The chart above shows diagrammatically the rise and fall of the stock price. In theory, the swing trader should have taken three trades during this period. They should have been accumulating positions at the support offered by the trendline and then exiting those positions prior to the next retracement to the same trendline.
Swing trading is my preferred method of trading using an end of day chart only. Below is an actual chart of the US listed stock Square, Inc. (SQ), where the swings have been marked with a blue line study.
For a successful campaign of swing trades, the following should be in place.
- Swing trade only in the very best stocks. These stocks are undervalued by the market and growing earnings strongly and reasonably safely. On the chart above, the green line above the price shows that Square is undervalued. Also, the blue study in the window below the price shows earnings per share (EPS) rising strongly. VectorVest finds these stocks in seconds using the UNISEARCH tool in the program.
- The stock should be trending upwards strongly. On the VectorVest program, we have a metric known as the Comfort Index (CI) which finds these stocks effortlessly. The Comfort Index is totally unique, and, in my essays, I refer to the CI as the VectorVest secret weapon. Adding CI to the UNISEARCH mentioned in 1 automatically finds those stocks with outstanding fundamentals that are trending strongly. That adds enormously to the chances of success in our swing trading operations.

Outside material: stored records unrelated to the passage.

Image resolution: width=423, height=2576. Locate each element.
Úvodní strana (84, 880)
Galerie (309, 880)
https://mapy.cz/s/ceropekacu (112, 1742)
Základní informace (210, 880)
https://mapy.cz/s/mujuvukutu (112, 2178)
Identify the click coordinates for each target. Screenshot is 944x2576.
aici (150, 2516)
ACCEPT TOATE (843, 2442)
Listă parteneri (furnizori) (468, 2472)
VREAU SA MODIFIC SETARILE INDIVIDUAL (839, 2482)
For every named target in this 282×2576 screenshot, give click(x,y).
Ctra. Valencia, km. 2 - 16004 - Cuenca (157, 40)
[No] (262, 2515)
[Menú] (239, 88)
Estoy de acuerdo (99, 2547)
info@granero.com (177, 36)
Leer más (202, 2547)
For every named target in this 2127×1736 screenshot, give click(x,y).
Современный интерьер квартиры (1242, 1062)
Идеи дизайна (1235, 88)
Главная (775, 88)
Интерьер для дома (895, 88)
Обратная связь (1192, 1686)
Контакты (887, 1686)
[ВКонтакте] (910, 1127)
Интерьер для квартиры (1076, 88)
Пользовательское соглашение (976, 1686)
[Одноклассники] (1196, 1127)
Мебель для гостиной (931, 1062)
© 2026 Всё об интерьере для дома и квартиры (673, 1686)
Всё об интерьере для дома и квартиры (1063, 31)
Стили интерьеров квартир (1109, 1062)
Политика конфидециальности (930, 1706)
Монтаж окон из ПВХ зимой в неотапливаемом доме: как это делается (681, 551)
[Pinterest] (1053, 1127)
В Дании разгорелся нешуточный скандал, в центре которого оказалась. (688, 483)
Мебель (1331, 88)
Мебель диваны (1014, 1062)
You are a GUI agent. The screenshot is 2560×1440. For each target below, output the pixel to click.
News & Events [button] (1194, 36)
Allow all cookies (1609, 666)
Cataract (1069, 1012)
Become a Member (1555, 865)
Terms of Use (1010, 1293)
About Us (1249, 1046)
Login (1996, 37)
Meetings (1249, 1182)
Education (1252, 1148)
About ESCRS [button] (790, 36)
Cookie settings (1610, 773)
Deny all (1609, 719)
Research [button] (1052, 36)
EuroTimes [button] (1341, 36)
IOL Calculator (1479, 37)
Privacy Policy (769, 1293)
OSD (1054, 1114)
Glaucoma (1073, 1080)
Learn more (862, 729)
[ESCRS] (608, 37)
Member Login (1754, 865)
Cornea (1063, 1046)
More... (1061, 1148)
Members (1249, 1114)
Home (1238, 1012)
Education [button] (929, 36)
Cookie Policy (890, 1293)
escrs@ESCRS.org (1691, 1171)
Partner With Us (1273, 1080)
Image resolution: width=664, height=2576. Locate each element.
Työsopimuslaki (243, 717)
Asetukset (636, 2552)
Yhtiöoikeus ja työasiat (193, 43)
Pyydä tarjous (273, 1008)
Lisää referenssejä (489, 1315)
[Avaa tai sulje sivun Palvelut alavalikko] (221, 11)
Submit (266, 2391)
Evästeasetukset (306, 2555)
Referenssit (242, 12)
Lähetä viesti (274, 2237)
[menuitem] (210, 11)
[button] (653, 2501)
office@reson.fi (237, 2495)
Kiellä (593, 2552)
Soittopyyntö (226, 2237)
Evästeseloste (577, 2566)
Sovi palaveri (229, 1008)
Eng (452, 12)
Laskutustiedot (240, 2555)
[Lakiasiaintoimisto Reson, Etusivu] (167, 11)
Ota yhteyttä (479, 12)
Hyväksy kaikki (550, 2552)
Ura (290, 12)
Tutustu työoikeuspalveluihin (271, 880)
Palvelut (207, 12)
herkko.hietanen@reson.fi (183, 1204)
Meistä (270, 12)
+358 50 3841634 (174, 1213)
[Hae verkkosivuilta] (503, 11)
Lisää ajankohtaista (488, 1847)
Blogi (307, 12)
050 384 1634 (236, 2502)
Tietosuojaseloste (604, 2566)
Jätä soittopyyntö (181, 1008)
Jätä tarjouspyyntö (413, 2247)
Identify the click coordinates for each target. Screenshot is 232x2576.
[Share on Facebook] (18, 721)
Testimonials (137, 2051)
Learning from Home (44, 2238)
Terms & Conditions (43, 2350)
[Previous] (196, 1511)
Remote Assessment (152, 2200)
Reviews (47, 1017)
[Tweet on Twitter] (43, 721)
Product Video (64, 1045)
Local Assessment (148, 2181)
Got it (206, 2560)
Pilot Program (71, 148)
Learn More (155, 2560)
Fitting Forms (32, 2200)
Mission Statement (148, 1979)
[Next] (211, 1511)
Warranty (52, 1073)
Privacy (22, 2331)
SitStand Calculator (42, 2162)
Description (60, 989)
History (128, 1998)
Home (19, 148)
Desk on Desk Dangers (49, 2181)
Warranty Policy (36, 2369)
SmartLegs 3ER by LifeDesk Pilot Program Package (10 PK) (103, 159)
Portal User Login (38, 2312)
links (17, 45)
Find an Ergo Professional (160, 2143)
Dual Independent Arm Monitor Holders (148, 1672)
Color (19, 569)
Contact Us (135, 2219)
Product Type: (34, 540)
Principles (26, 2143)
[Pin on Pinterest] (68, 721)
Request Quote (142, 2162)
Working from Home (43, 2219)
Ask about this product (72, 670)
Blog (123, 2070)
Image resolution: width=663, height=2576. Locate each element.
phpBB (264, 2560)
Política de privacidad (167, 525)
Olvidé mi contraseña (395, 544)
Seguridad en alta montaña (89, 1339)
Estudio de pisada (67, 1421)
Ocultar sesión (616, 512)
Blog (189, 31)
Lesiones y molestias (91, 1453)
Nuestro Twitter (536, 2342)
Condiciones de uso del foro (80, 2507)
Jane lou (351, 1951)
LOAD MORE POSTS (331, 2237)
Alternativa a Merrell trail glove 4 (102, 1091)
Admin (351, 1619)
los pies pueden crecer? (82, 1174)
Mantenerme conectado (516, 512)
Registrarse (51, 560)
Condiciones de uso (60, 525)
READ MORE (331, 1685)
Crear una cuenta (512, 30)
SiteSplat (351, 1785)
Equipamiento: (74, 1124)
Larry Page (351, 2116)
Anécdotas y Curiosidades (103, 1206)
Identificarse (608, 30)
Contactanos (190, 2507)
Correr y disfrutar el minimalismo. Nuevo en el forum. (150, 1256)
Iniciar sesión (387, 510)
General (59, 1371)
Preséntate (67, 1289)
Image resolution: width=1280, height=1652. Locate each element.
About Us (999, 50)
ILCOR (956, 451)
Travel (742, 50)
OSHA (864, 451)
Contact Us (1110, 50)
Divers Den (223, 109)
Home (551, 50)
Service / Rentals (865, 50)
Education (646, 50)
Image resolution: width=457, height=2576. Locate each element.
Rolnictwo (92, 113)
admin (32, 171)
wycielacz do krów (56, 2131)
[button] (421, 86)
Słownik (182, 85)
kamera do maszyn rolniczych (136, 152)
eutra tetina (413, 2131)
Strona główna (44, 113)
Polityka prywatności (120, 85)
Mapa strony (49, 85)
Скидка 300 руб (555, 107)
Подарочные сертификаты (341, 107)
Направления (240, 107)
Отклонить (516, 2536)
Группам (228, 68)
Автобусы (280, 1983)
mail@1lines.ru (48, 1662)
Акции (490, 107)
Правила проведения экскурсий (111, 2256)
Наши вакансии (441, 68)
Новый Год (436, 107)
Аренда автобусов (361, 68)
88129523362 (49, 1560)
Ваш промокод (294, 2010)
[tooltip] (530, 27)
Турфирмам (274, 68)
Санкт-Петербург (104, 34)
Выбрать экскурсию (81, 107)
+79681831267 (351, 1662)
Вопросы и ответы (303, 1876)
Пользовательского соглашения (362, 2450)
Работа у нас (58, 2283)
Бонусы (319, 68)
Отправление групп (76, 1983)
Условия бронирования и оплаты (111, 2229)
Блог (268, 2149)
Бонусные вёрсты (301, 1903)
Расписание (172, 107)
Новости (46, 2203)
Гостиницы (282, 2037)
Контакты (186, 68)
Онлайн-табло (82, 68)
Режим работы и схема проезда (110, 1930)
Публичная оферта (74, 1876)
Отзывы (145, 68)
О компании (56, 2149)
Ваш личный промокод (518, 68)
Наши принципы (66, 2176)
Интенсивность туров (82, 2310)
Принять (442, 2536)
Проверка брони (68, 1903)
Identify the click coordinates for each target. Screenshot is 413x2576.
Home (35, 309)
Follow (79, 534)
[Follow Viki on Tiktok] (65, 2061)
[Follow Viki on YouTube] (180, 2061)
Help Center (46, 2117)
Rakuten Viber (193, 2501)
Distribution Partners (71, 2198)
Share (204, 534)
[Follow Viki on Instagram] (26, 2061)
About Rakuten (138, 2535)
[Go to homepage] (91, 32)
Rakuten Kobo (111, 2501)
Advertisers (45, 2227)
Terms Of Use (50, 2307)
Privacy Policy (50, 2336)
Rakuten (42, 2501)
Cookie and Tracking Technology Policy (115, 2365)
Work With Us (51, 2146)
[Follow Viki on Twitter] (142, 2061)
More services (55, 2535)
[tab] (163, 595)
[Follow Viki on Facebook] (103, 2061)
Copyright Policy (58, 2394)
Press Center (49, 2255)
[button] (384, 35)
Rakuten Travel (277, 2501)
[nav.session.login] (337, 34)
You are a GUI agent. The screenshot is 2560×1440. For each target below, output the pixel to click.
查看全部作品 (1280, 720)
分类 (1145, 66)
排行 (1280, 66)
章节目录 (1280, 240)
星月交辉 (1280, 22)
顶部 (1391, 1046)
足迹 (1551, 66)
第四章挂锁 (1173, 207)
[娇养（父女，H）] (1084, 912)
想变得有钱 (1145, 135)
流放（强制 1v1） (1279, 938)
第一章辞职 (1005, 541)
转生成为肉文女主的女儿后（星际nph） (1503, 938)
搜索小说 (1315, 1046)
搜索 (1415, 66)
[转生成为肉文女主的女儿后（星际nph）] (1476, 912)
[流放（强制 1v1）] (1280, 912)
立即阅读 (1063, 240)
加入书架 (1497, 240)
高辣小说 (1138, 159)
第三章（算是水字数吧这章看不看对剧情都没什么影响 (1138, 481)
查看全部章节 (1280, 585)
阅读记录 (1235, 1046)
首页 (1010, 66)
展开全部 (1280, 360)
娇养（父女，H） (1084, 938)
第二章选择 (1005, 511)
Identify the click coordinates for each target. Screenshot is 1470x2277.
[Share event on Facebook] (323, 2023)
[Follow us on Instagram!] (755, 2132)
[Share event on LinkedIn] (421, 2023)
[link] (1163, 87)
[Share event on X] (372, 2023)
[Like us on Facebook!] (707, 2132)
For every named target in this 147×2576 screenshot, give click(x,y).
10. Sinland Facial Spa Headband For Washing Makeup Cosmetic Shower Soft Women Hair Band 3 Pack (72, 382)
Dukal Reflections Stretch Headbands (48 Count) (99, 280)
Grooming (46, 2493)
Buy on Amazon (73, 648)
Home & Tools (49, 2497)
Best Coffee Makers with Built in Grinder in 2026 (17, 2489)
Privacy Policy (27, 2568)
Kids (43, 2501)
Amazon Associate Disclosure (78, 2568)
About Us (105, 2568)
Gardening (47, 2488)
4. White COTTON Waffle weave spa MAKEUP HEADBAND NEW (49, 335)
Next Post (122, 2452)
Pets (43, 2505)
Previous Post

- The overall market should be positive and trending upwards. At VectorVest, we have five totally objective Market Timing methods that tell us that it’s safe to be in the stock market. On the front page of VectorVest, there is a feature known as the Color Guard which visually informs the trader that it’s OK to buy stocks. This short-term Market Timing system is referred to as a “Green Light” buy.
- Money Management and position sizing are critical to success. How to manage the trade in the event of a successful or poor outcome needs to be decided upon well before the trade is placed.
Swing trading expertise can be used in three main ways within your individual trading plan.
- Classic swing trading is buying in at support or shortly after the stock starts to move upwards and then exit the position at a profit target or as the stock turns downward. This is probably the option to be used if the leverage of a cfd or spread bet is contemplated. Leverage is cool when the stock is going your way but not so cool when the position is going against you.
- Some traders use swing trading knowledge to quantify and pinpoint an elegant entry into a share at a very good level. This feels good as the position should move into the black quickly. They then manage the trade as a position trade and ignore the pullbacks and subsequent swings. This is a solid plan for an unleveraged position.
- Some traders use their swing trading expertise to add to winning positions at elegant levels. That’s what I have done in Griffin Mining above. In this stock I have used my swing trading knowledge to add to the share on three occasions after the initial entry. The last entry was a few days ago as I write on the 7th April 2018. Again, this is best with unleveraged positions as handling the retracements with leverage most (including myself) find very difficult.
Swing trading can be easily managed in a few minutes a day without causing any work or family issues. No long periods of chart watching as is the case for day trading are required. If you wish to build wealth relatively quickly and are prepared to roll up your sleeves for a few weeks to master the techniques, then swing trading could be for you.